Quelle force obscure pousse des citoyens ordinaires à devenir des meurtriers ? Pourquoi parachèvent-ils leur acte criminel d’une entaille en forme de croix ? Que signifie ce rite sanguinaire et morbide ? Pourquoi les assassins sont-ils frappés d’amnésie ?
L’inspecteur Tanakabe (remarquable Koji Yakusho vu aussi dans Charisma et L’Anguille d’Immamura) enquête. Sa femme, sujette à des absences tragiques, est mentalement instable. Tout comme elle, l’instigateur de ces funestes crimes, Mamiya (troublant Masato Hagiwara), vit dans un présent sans fin, privé de mémoire, même la plus immédiate, métaphore du Japon contemporain qui tente d’oublier le traumatisme d’Hiroshima.
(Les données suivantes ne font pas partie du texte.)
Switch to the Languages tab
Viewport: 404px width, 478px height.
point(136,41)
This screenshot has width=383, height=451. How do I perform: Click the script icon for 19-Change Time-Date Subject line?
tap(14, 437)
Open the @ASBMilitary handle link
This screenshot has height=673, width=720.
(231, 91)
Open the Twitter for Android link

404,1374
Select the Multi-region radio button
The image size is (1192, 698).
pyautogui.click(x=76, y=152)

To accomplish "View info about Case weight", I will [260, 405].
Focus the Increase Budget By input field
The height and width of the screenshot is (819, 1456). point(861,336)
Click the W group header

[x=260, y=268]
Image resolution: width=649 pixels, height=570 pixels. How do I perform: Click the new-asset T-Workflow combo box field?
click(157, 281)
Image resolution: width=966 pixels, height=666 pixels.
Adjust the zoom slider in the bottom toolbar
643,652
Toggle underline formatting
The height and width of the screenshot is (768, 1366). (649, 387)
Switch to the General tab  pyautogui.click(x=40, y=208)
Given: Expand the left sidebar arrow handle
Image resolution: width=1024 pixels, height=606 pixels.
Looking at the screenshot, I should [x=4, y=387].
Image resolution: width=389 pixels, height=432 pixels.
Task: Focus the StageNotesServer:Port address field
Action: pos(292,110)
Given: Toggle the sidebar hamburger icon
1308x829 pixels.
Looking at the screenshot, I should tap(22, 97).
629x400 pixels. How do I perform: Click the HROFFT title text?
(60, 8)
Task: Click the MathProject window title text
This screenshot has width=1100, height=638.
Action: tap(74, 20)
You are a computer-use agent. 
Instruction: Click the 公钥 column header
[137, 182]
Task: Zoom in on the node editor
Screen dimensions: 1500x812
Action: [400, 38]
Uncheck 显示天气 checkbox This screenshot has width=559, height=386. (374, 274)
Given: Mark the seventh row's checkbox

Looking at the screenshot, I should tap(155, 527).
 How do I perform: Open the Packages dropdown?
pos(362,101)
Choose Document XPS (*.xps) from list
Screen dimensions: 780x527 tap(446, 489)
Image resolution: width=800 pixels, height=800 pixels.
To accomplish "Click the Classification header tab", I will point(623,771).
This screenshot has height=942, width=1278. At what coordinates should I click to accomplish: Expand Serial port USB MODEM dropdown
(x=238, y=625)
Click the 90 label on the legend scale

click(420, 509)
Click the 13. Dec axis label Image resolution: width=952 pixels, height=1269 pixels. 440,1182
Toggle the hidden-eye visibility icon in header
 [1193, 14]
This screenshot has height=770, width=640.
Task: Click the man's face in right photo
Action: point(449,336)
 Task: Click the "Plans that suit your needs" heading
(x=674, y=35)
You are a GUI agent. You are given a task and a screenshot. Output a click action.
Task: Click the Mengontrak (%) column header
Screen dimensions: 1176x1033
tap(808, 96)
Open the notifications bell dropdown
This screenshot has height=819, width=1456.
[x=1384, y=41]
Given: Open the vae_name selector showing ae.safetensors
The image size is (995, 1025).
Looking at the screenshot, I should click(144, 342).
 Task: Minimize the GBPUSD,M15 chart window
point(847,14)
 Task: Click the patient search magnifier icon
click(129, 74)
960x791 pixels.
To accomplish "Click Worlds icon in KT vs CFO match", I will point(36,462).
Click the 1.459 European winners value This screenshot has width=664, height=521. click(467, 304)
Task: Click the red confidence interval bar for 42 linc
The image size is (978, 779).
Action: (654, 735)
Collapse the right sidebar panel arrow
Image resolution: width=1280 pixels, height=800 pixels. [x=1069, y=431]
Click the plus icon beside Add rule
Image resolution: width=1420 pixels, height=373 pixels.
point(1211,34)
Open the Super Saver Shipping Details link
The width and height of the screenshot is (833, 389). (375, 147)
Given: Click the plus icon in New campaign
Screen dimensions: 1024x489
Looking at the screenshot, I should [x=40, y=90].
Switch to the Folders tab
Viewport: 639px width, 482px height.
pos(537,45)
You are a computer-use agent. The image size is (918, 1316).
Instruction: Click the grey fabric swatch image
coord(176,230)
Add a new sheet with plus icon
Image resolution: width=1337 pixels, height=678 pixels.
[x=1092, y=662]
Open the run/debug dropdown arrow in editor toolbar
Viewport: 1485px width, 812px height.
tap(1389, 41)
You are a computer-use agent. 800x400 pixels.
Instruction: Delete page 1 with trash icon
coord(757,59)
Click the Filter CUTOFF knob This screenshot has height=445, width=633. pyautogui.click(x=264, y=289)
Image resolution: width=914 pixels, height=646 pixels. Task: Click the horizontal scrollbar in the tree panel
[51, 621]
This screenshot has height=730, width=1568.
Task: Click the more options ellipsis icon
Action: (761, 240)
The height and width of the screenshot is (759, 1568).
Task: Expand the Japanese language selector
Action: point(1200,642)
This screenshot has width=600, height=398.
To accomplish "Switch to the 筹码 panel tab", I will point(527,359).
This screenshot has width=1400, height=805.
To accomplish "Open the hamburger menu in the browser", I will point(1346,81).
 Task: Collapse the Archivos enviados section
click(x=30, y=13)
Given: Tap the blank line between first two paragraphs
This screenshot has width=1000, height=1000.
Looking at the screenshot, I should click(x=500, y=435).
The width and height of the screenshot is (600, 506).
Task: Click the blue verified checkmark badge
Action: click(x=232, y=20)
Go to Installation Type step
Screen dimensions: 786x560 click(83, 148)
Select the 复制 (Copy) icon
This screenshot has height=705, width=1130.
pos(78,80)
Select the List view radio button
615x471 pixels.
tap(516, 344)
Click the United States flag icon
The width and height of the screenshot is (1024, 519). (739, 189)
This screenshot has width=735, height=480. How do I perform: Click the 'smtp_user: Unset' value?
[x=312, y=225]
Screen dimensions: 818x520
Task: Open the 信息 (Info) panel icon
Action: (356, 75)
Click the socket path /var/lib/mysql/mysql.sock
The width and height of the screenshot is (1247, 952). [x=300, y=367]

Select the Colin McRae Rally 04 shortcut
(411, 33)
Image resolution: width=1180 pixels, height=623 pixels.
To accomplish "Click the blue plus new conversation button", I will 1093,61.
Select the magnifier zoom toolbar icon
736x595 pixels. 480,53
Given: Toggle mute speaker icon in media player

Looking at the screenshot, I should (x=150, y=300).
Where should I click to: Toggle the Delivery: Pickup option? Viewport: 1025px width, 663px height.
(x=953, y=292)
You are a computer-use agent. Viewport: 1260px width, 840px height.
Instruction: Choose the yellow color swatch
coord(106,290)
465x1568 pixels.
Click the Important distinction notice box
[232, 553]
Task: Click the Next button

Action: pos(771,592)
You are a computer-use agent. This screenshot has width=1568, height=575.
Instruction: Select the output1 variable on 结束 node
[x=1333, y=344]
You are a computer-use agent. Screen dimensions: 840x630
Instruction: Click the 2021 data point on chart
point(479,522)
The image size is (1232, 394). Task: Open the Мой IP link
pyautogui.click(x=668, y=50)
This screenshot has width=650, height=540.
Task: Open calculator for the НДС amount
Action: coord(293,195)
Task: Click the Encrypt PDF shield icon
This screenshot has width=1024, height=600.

C’est un errant, apparaissant brusquement dans la fiction dans le long plan séquence de la plage. L’instituteur, qui l’a recueilli, tue sa femme et se défenestre au petit matin. S’ensuit une longue série de victimes dont les figures sont des archétypes sociétaux.
Ainsi, la première victime est un employé modèle et sans histoire, qui tue froidement une prostituée. C’est une pure production du monde du travail nippon. La deuxième victime est un instituteur qui assassine sa femme puis tente de se suicider. C’est la figure de l’Education. La troisième victime est un policier, représentation de la Loi, qui descend son collègue. La quatrième victime est un médecin, incarnation de la Santé. La cinquième victime est le psychiatre ou l’Inconscient. In fine toutes les victimes forment le socle sur lequel repose une société. Elles renvoient aux fondements institutionnels à partir desquels s’élabore, s’organise et fonctionne une société. Le fait que le tueur amnésique touche jusqu’à l’inconscient même de cette société achève d’imposer l’idée de dysfonctionnement, de dérèglement irréversibles. Sans mémoire, une communauté n’a pas d’avenir.
Par sa présence envoûtante et charismatique et l’attrait néfaste qu’il exerce sur ses contemporains, Mamiya en vient à menacer la société dans ses fondements mêmes. Interrogé sur la correspondance entre l’amnésie des personnages et un Japon qui tenterait d’oublier son passé, Kurosawa niait avoir voulu représenter ce traumatisme qu’il a lui-même absorbé inconsciemment semble-t-il. Néanmoins, au regard des films politiques qu’il a pu réaliser auparavant, il remet de toute évidence en cause les assises de la société nipponne ou tout du moins se plaît à les entamer, en stigmatisant ces figures les plus représentatives. Il apparaît donc que le choix des victimes n’est sans doute pas motivé que par la simple contingence.
Mamiya s’emploie à pervertir une société qui contient déjà en germe les ferments de la corruption. C’est là toute la force du film, sa violence et le trouble qu’il distille.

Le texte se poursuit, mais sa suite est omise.